**What is asked**
Quote the lines from the one containing "Open the Computers folder" through the end of the lines, word for word, leaving the pictures out of your answer.

**Input**
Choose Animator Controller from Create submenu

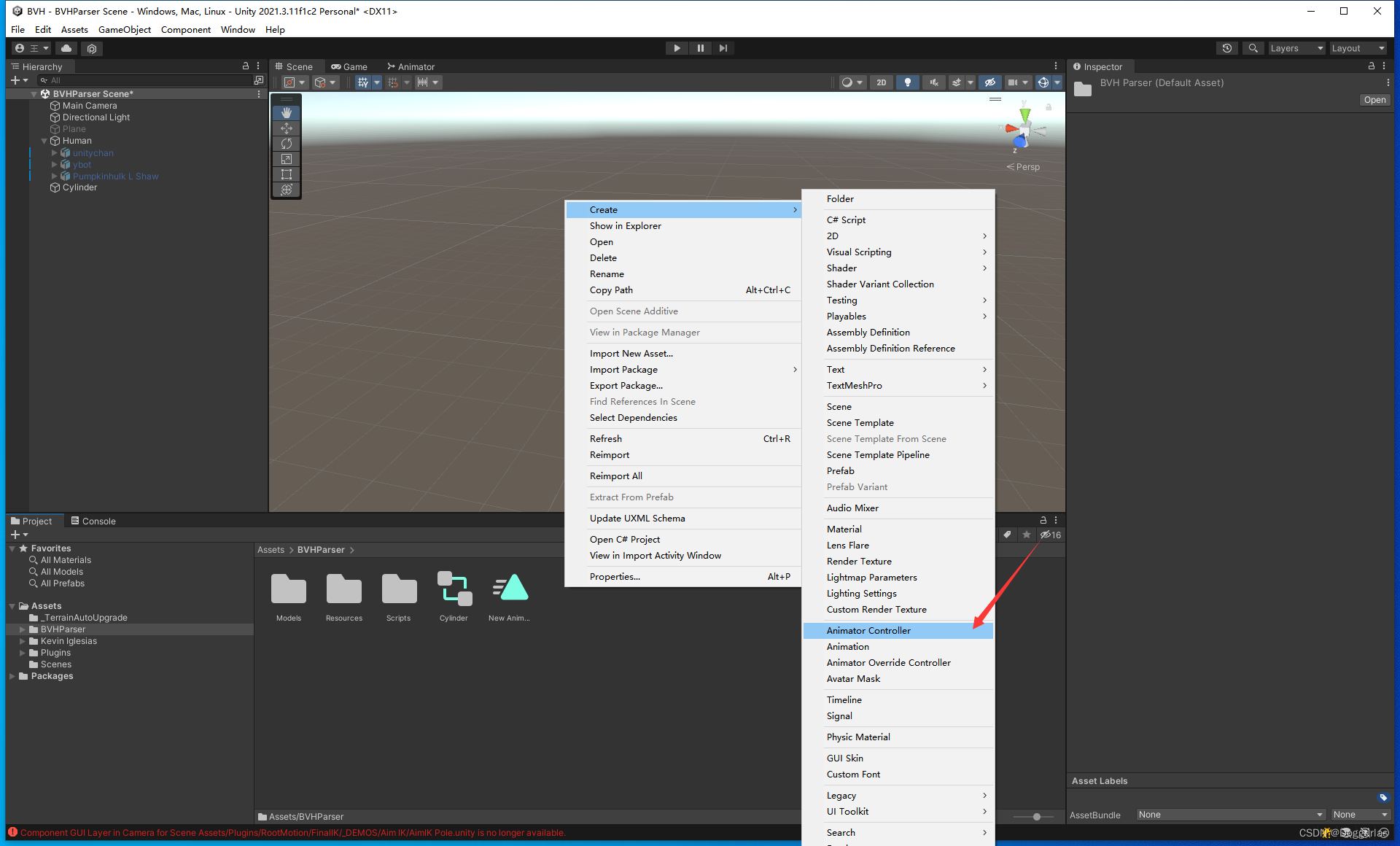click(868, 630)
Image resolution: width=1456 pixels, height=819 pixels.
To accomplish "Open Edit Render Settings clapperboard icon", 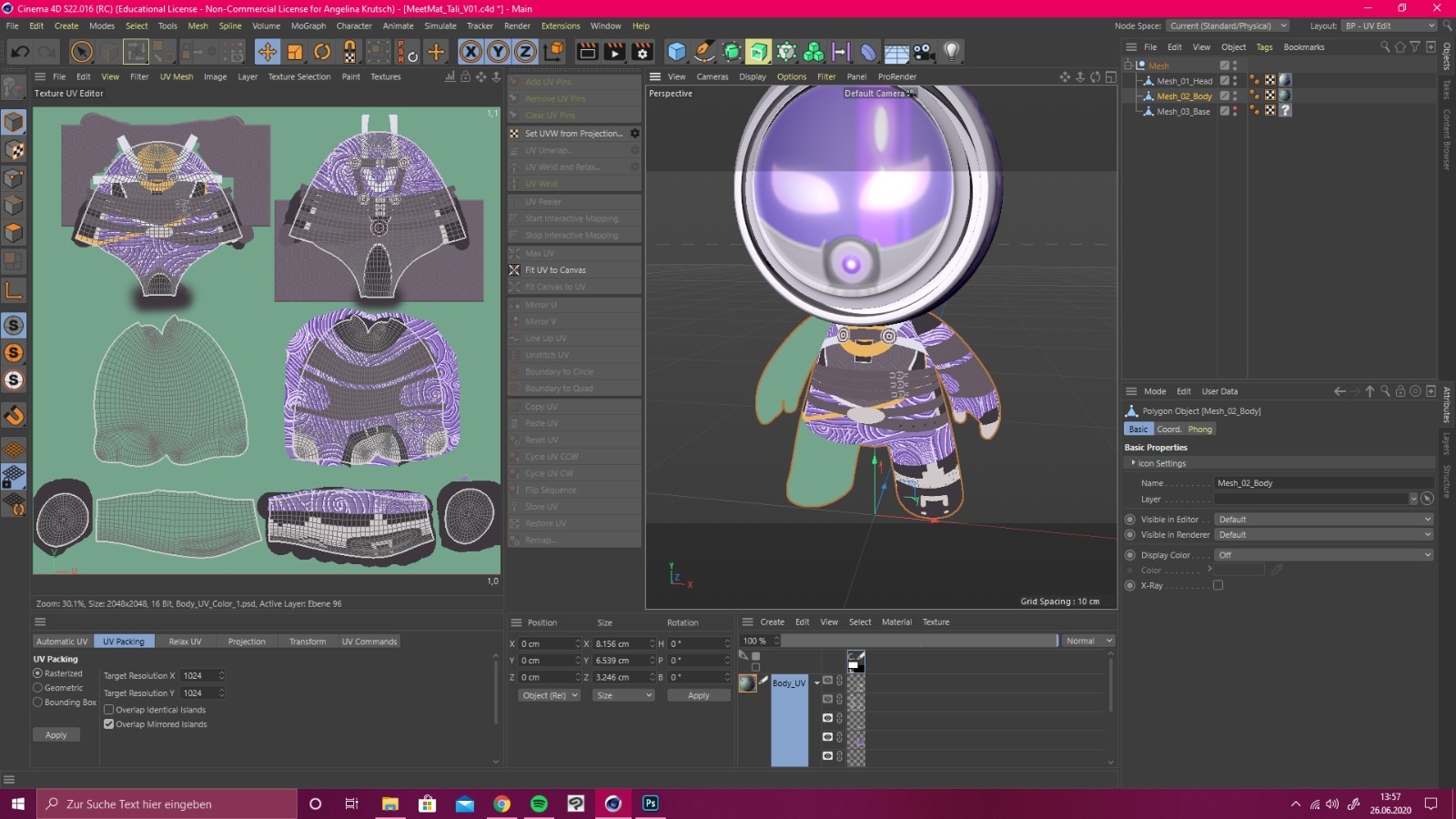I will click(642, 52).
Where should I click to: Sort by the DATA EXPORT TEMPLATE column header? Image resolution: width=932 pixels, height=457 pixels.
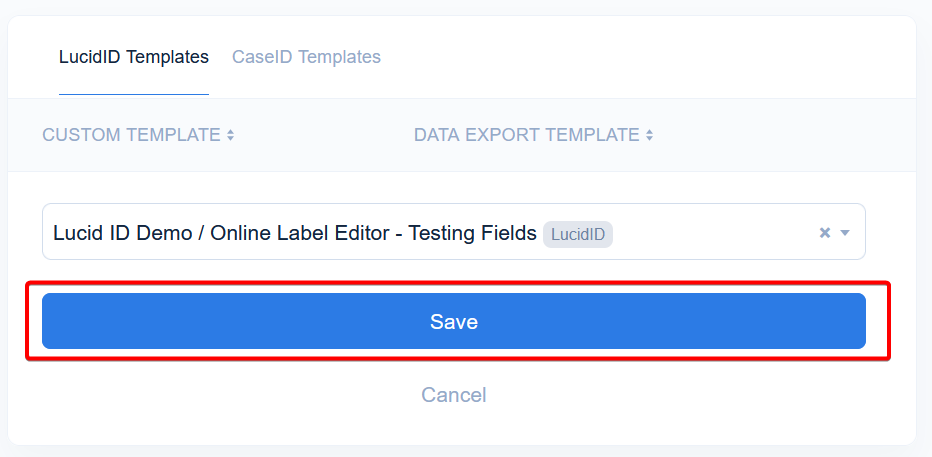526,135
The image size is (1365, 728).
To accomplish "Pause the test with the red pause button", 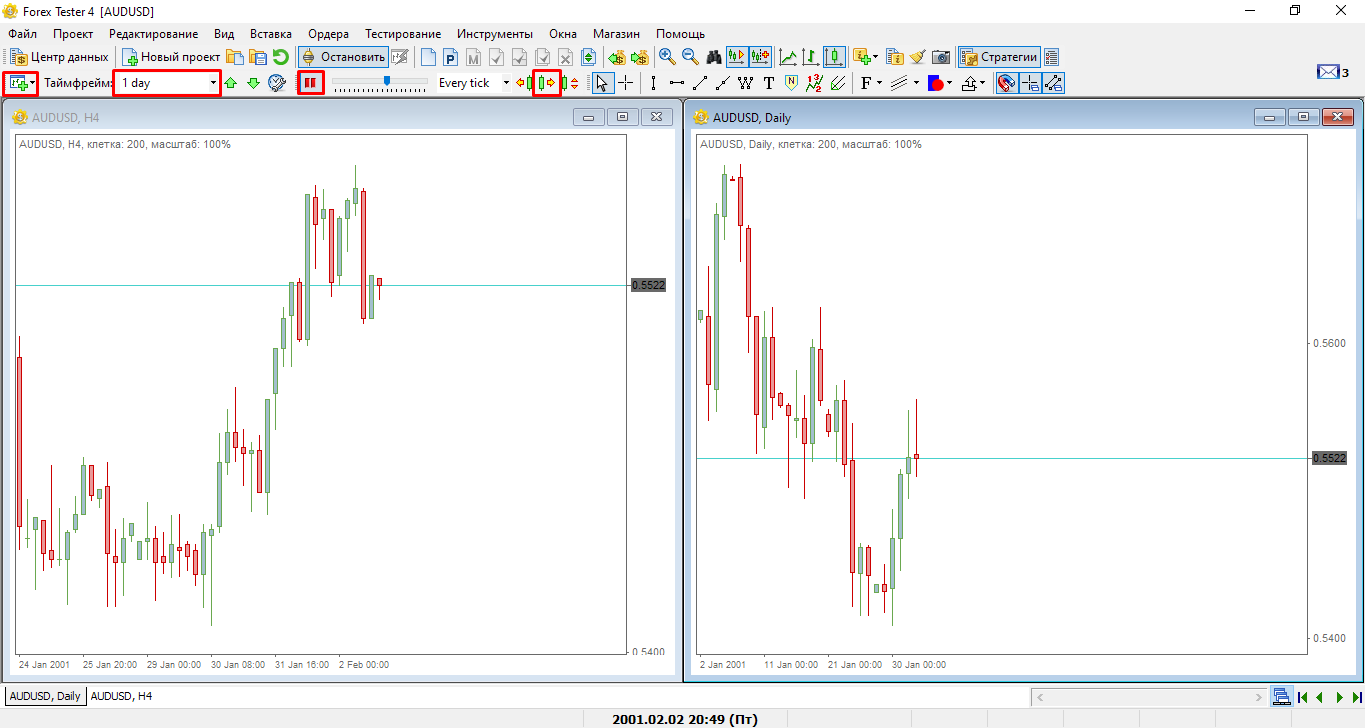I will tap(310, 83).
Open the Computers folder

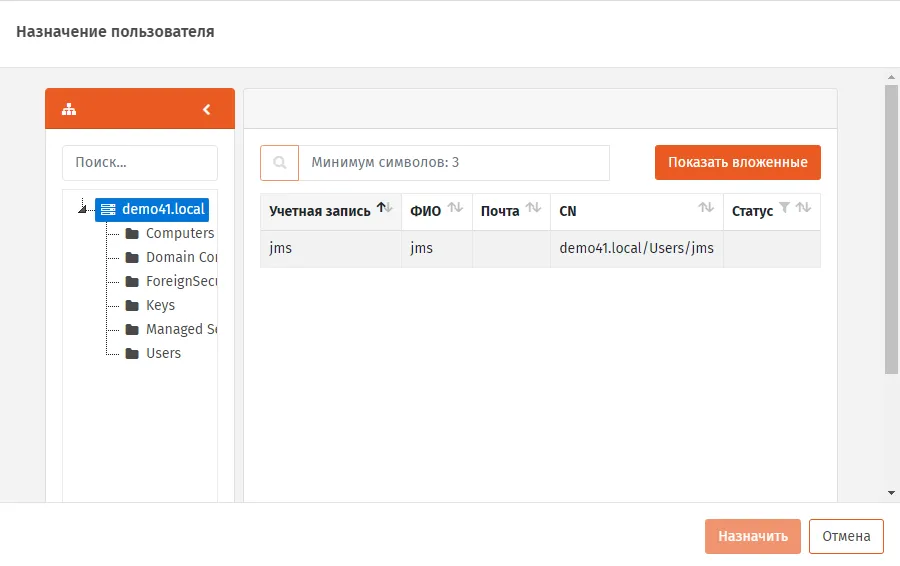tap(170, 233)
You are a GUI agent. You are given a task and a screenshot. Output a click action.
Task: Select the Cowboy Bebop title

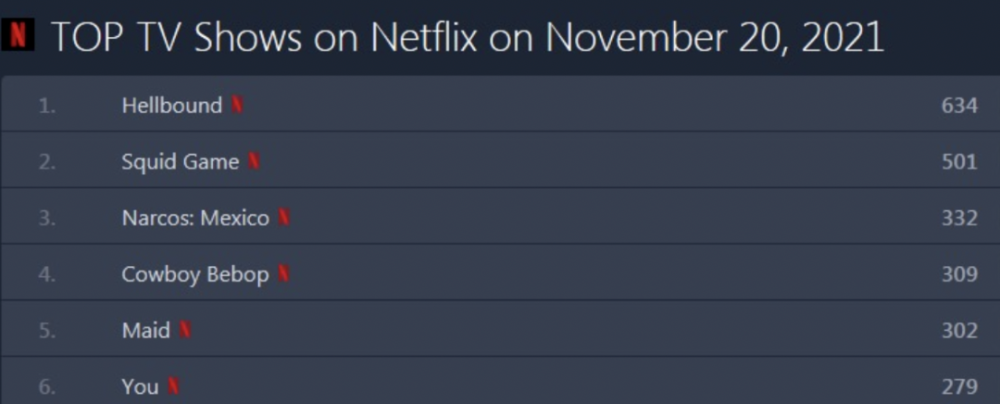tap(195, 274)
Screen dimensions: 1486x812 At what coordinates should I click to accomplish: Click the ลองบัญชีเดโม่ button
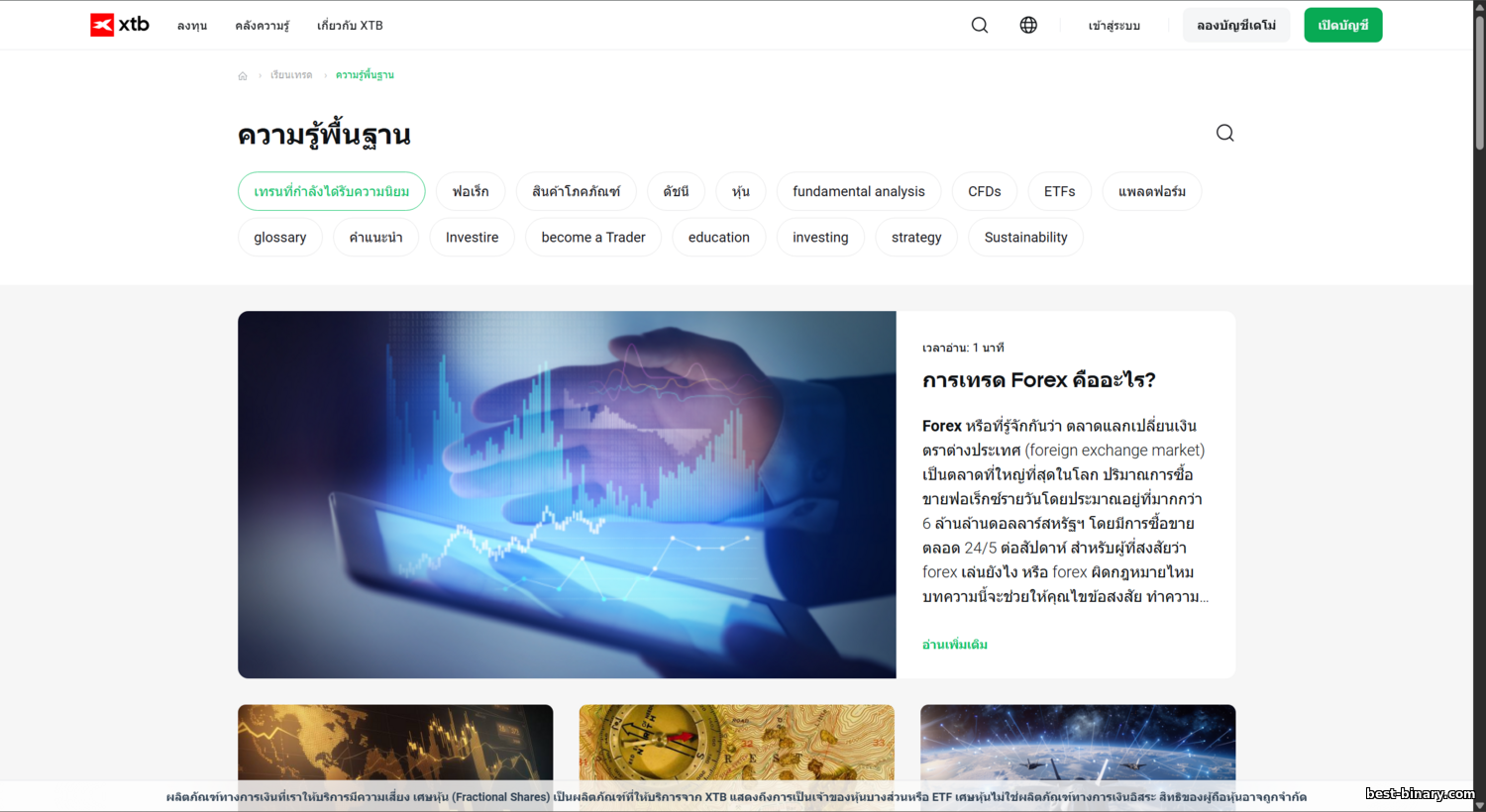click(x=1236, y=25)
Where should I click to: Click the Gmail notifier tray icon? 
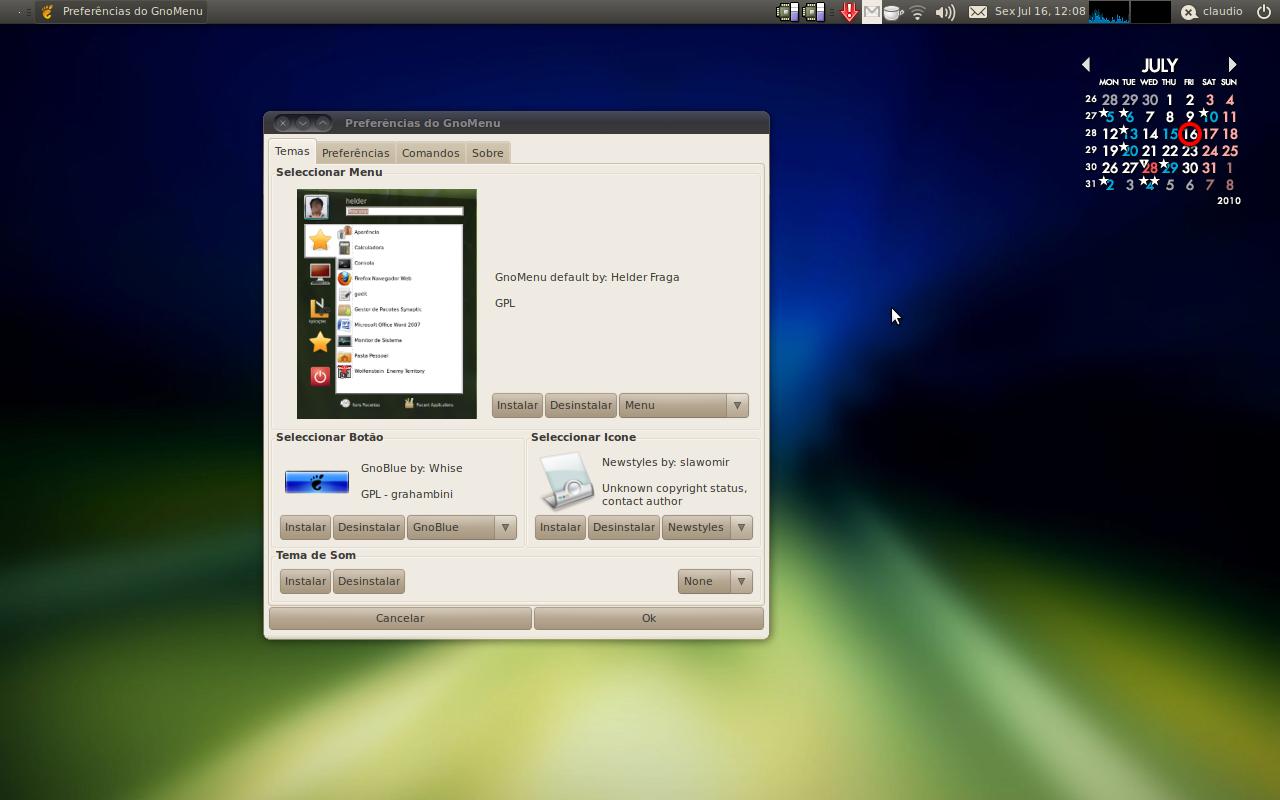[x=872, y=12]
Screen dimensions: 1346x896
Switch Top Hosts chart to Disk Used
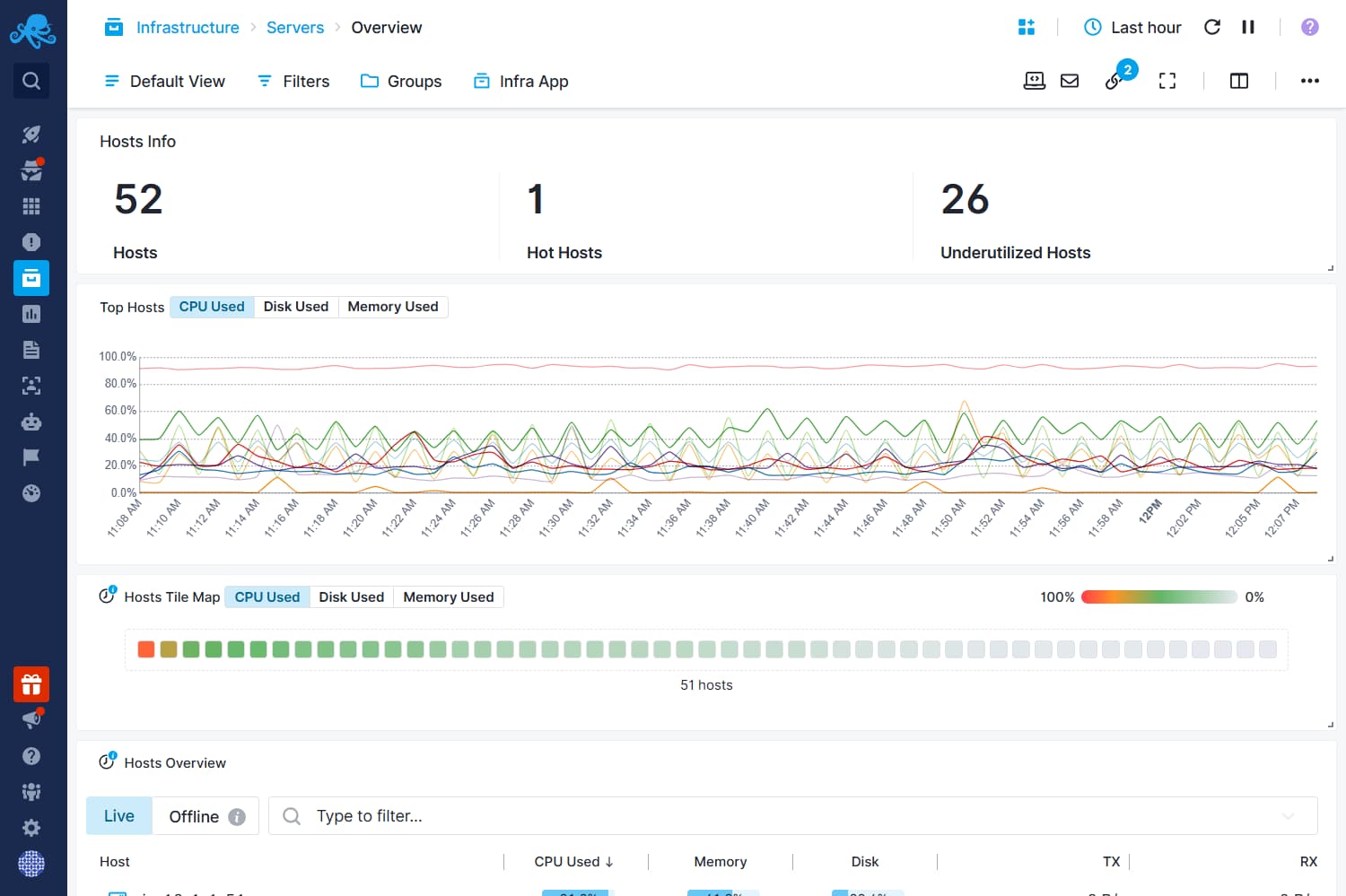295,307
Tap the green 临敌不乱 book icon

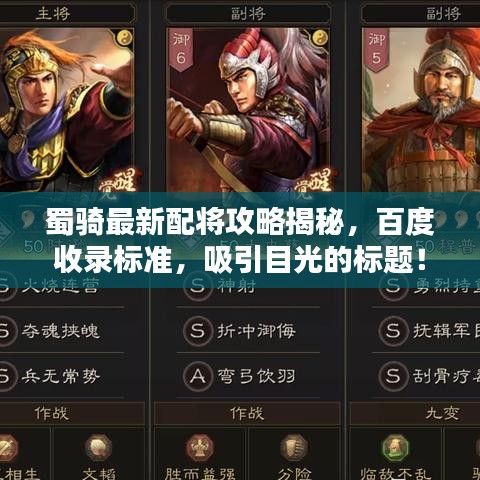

**Full response**
Open the Computers folder

tap(170, 233)
You are a GUI agent. You are given a task and a screenshot. Output a click action.
Task: Select the Cowboy Bebop title

tap(195, 274)
Screen dimensions: 1486x812 At what coordinates should I click to accomplish: Click the ลองบัญชีเดโม่ button
click(x=1236, y=25)
Where should I click to: Click the Gmail notifier tray icon? 
[x=872, y=12]
Screen dimensions: 1346x896
Switch Top Hosts chart to Disk Used
295,307
Tap the green 临敌不乱 book icon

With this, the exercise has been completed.